MATERIAL:
^^^^^^^^

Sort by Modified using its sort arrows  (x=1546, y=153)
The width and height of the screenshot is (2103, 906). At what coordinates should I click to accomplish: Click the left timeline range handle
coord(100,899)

^^^^^^^^

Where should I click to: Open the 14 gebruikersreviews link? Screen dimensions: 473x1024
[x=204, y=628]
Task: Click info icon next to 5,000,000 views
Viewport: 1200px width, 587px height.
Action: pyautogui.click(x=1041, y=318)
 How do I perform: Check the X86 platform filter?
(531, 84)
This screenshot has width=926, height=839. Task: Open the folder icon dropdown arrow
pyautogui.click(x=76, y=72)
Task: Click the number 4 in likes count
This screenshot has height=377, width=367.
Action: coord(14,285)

^^^^^^^^

Can you find every line in the rows above that contains the word "screenshot" and copy each one?

The width and height of the screenshot is (2103, 906). At what coordinates should I click to accomplish: Click the left timeline range handle
This screenshot has width=926, height=839. Task: Open the folder icon dropdown arrow
This screenshot has height=377, width=367.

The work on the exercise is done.